Not a day celebrating the birth of a savior (Christmas), the days God killed first born sons in Egypt except for the Jews (Passover), or any other religious believe. Nope, it’s a celebration of people surviving in the new world where thousands / millions of natives already were surviving.

So what’s the big deal about working on Thanksgiving vs. being at home? “Being with family…” is the common argument I’ve heard. From all the movies I’ve seen everyone dreads being with family this much because all the men will be watching football, aunt so-in-so will get drunk and hit on any of her niece’s husbands or boyfriends, and the kids are noisy.

“No, it’s because corporations are being greedy!” is the another point I’ve heard. Well, I’m not sure how many people are aware of this, but business exist to earn money. Are they being greedy by opening one more day of the year than years past? No.

However, the problem is greed. Consumer greed. That’s right, the shoppers. They want the best deals. They want the newest products. And they want it now! They’ll push, pull, bite, kick, trample, or maim whomever to get the latest doll, video game console, or sweater for their special someones.

Why don’t I blame the business? Because they are reacting to the consumer which is exactly what they should be doing if they want to survive. When shoppers started lining up to get into stores with blow-out sales on Black Friday the stores started opening up earlier and earlier, but still on Friday. Then someone at some company bet they’d have customers on Thanksgiving if they opened on Thursday. And guess what, they did. The next thing you know, more and more companies joined in.

Take away: if you don’t want to work on Thanksgiving, work for the government; heck, you’d have roughly 300 days off a year if you did.

Let’s go Metric

I’ve never understood why the US still uses the Imperial system for measurements. It’s not like metric is a fad or something only third world countries use,. Heck, it’s been around since 1795 (France being the official first adopters) and it took another 29 years until a second country made it official (Portugal), but it’s here to stay.

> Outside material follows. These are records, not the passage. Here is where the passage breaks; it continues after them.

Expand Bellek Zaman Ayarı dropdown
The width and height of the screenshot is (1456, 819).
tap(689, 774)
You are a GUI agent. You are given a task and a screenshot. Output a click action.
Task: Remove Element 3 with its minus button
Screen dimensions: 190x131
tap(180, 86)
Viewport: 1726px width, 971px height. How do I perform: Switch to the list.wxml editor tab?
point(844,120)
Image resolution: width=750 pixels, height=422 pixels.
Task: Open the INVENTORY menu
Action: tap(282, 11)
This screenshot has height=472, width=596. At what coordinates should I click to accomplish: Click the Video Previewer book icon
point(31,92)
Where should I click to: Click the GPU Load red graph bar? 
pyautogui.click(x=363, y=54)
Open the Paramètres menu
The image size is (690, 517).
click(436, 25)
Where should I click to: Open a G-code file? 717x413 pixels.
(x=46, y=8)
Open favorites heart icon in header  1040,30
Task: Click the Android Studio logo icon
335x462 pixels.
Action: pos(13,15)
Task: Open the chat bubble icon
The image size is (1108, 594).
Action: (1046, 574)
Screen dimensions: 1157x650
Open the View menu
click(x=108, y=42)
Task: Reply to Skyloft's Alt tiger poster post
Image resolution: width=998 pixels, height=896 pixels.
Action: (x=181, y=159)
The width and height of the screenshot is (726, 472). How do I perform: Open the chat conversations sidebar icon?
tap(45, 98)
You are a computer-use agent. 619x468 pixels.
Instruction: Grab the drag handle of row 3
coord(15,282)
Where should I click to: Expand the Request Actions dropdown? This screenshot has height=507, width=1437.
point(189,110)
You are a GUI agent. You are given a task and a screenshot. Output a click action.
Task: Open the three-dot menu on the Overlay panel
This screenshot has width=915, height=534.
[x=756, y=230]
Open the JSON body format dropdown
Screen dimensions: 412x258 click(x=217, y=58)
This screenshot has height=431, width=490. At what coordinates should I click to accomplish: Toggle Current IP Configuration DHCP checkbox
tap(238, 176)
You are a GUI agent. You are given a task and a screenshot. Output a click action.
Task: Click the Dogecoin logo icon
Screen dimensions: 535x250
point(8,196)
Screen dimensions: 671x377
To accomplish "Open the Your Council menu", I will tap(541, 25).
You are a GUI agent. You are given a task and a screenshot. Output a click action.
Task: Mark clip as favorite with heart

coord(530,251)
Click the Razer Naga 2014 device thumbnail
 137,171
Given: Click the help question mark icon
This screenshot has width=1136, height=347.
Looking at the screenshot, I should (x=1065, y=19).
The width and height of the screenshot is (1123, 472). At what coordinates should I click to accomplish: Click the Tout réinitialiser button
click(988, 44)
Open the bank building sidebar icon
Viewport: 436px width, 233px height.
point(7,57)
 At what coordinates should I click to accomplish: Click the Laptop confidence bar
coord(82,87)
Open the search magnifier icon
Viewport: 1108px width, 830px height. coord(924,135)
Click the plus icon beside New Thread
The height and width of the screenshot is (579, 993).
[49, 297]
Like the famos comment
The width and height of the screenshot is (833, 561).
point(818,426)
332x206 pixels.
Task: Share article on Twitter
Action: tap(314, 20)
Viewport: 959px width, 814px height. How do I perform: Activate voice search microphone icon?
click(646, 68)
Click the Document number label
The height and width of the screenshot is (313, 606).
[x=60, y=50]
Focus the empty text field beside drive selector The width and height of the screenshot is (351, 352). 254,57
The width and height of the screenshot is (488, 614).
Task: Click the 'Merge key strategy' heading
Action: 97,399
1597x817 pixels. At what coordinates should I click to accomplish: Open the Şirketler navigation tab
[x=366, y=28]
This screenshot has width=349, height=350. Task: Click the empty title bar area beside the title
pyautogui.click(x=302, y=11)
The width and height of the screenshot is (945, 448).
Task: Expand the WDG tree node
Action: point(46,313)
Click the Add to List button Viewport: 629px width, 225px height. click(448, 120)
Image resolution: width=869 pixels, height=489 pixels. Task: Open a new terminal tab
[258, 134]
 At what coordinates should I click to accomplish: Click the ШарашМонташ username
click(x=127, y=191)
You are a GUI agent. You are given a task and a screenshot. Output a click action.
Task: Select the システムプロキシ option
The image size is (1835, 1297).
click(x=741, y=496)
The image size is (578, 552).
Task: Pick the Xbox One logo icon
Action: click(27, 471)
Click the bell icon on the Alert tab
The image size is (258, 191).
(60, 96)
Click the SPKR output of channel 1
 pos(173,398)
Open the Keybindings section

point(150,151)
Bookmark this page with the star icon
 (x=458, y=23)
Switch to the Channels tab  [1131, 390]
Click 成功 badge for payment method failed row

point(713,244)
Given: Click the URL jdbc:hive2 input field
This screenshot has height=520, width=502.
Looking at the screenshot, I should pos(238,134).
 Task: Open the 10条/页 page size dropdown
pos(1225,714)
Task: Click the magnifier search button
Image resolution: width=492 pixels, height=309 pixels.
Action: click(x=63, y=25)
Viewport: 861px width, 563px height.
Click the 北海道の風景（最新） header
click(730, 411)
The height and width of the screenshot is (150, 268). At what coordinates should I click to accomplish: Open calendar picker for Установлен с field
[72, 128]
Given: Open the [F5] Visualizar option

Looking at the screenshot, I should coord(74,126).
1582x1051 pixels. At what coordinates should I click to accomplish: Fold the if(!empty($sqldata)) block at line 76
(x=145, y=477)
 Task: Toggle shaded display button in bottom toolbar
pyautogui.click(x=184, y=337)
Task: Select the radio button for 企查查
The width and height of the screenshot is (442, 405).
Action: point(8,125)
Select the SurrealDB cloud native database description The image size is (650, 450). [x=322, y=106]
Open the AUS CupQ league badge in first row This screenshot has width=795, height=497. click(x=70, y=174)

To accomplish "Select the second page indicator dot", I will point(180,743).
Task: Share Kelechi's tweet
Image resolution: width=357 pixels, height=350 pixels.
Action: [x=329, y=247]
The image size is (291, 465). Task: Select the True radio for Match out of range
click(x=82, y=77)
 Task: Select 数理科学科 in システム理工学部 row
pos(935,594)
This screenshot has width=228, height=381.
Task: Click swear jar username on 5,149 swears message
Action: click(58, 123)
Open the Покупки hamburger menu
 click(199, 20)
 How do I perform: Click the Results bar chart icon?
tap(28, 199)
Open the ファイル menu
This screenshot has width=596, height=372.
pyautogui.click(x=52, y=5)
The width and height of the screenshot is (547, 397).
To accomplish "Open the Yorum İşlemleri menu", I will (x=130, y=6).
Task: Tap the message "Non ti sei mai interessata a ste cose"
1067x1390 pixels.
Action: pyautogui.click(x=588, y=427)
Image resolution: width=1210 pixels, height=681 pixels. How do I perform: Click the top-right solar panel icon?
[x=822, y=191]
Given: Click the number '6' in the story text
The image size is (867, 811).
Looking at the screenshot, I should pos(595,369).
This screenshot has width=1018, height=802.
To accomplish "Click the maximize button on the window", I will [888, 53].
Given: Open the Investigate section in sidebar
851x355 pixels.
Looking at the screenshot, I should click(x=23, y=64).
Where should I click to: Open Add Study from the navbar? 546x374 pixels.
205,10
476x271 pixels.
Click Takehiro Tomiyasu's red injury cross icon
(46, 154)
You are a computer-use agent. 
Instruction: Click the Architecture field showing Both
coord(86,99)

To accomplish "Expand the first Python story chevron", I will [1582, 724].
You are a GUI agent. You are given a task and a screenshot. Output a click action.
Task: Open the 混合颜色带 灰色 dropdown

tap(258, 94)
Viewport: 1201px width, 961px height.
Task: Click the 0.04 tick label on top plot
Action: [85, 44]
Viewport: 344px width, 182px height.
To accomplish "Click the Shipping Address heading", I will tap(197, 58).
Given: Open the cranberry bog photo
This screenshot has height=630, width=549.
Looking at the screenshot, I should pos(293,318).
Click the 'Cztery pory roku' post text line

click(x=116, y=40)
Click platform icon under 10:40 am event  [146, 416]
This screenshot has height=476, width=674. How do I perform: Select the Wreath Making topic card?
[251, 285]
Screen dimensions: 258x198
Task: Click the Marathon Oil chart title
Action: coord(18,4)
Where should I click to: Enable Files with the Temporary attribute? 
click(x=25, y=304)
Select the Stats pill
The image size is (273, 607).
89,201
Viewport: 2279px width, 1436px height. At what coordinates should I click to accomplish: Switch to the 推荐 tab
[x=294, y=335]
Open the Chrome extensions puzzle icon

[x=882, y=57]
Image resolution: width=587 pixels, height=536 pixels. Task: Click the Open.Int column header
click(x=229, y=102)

From my limited research (thanks wikipedia!) it looks like there are only three countries left not using metric (and I one of them is in the process of converting). In this case it does make sense to do it because everyone else is (it’s not like we’d be jumping off a bridge or anything).

All the cool physics and chemistry equations use metric (other sciences may as well, but I am unfamiliar with them). So for students to understand when they drop a 50 lb anvil on one side of the lever from 20 ft up they first have to convert Imperial to metric, do all the equations, then convert the result back to understand how high the ball on the other side will fly up into the are.

Similarly, understanding the factors is much easier (it’s base ten, like the number of fingers most of us have) especially as everything uses the base unit type in its name – e.g. meter vs. inch, foot, mile; or liter vs. teaspoon, ounce, cup, gallon; etc. I’ll admit, I always had a difficult time remembering the prefixes, but that was because outside of class I didn’t use them (and I didn’t study much in grade school). Until you took physics or chemistry in high school when did you ever use nano, micro, milli, centi, kilo, mega, giga, etc.? I’ll tell you… never (in the late ’80s and early ’90s).

Plus, this could actually spur the economy, too. Speed limit signs, cook books, blueprints, clothing tags, thermometers, ovens, the beloved wooden measuring sticks, among other things would all have to be redone (no one would be forced to buy everything new, that’s not the point or practical).

I’m not saying we need to start driving on the left side of the road, that’s just plain stupid. But going metric would make the world a slightly easier place to live. I know a bunch of [phone] apps might lose out on this conversion, but it’s a sacrifice I’m willing to make.

Take away: When I said ‘I didn’t study much in grade school’ what I meant was ‘I didn’t study much in school.’